Watches of Knightsbridge August Auction and a Patek from Eric Clapton
When I first saw this at the top of the lot list, I thought to myself “no fucking way, a Rolex Pepsi (any reference) for less than $10k?”. Turns out, there’s good reason for the low estimate: a service case.
The GMT-Master Reference 16750 was introduced by Rolex in 1981, remaining in production until 1988. It’s considered a “transitional” reference from the unmistakably vintage Reference 6542 and Reference 1675, which this reference replaced. And when Rolex discontinued this GMT-Master in 1988, it moved into a definitively modern era, introducing the GMT-Master II (hey, you can finally set that GMT hand independently now!).

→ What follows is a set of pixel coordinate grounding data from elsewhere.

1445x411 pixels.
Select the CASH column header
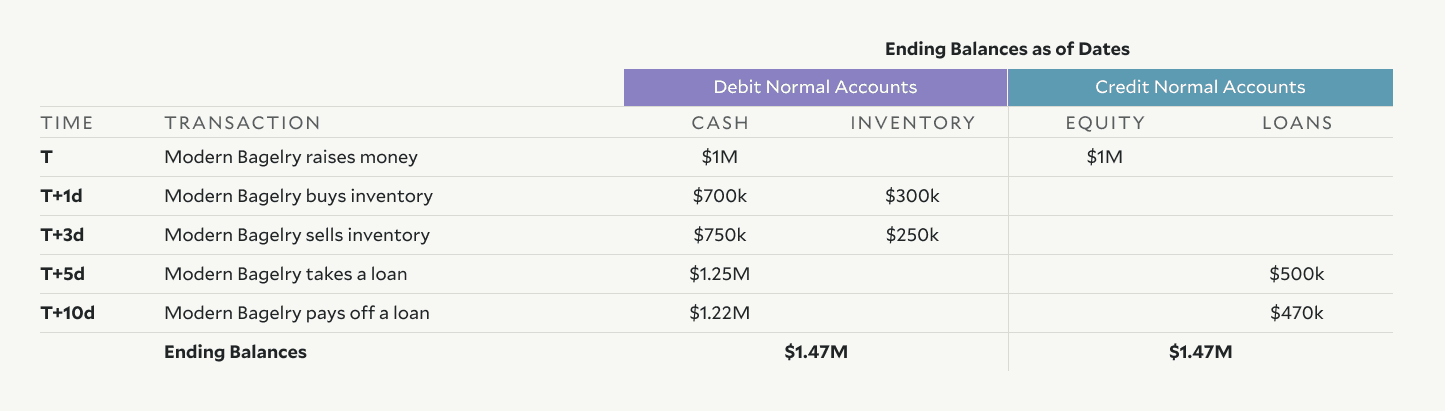click(720, 123)
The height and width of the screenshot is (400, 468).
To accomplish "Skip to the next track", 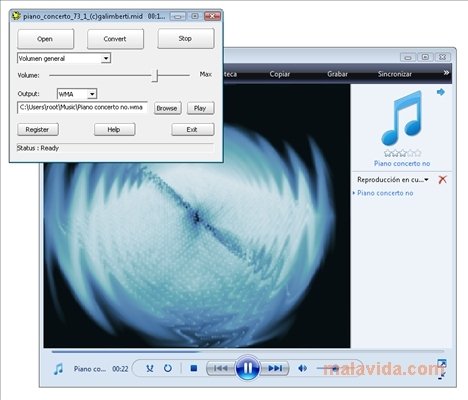I will (x=275, y=368).
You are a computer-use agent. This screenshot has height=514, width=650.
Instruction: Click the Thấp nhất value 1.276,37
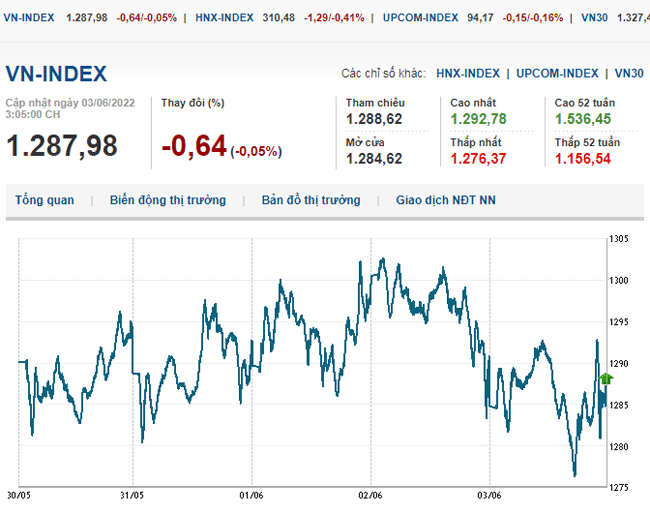pos(478,158)
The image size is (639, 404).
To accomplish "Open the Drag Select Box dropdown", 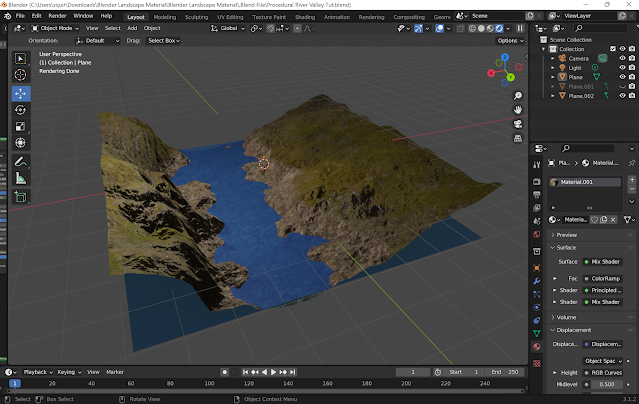I will [x=163, y=41].
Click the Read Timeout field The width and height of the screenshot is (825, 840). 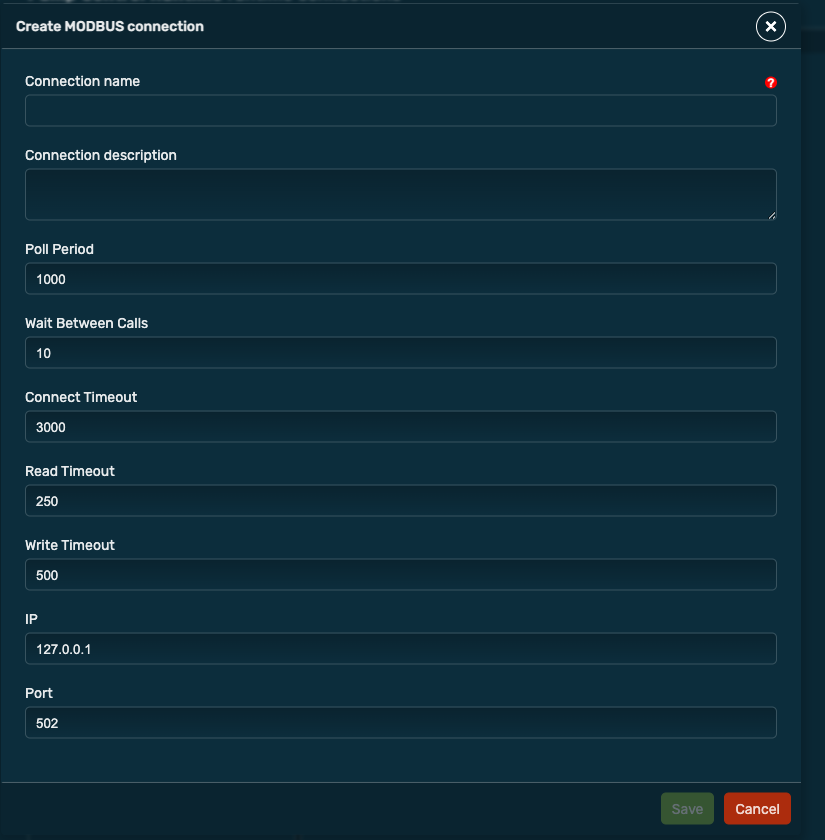400,500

Overall, the Ref. 16750 is similar to its predecessor, the Ref. 1675, though it does offer some performance improvements. Let’s also remember that the Ref. 1675 had been in production since 1959, so updating Rolex’s GMT line was no small undertaking.
The new Ref. 16750 GMT-Master was powered by Rolex’s new caliber 3075, bringing the quickset feature to the its GMT caliber (allowing the wearer to set the date independent of the hour hand). It also increased the balance speed to 28,800 bph, bringing the GMT in line with other models in Rolex’s collection.
In another sign that this was a transitional reference, there are two dial variations of the Ref. 16750. In the early years, Rolex fitted these GMT-Masters with a matte dial and lume plots that were not lined with white gold. Towards the end of its run, these old-school matte dials were swapped for a glossy black dial that featured white gold surrounding the lume plots. Rolex transitioning from tool to luxury, in other words. The matte dials are harder to find, and thus more desirable. Lucky for us, this particular example looks to have a matte dial in pretty good condition. Particularly lucky since this example has a service case — often, these matte dials were swapped out for glossy dials when they went in for servicing.
So what’s wrong with this particular GMT-Master? It’s that service case: the serial number is 4,4xx,xxx, which would indicate a birthdate for this case in the 1970s, according to various Rolex serial number charts. As mentioned, production of the this GMT-Master didn’t begin until 1981.
Lot 25 estimate: £7,000 to £8,000
For fans of symmetry and something different: the world’s first wristwatch without a crown. In the 1950s, Jaeger-LeCoultre introduced the "Futurematic”, a watch with an automatic movement and no crown. The watch is set by sliding a coin-shaped crown on the case back of he watch (“Don’t Lift — Slide” it reads). To set the hands, the wearer simply rotates the crown clockwise; to get the hands going again, you slide the crown toward the outside of the case.
The lack of a crown gives the watch a noticeably symmetrical and smooth silhouette, with the curved lugs of this later era model flowing subtly off the case.
Lot 43 estimate: £1,800 to £2,200
You can usually find these things on the secondary market without any problem, but this one’s special for its provenance. The seller says its consigned from a friend of Eric Clapton’s. Patek Philippe made 400 of each reference in yellow, white and rose gold, and a further 100 with a black dial in platinum. But only one (that we know of) was owned by Clapton. Xupes is asking £85,000.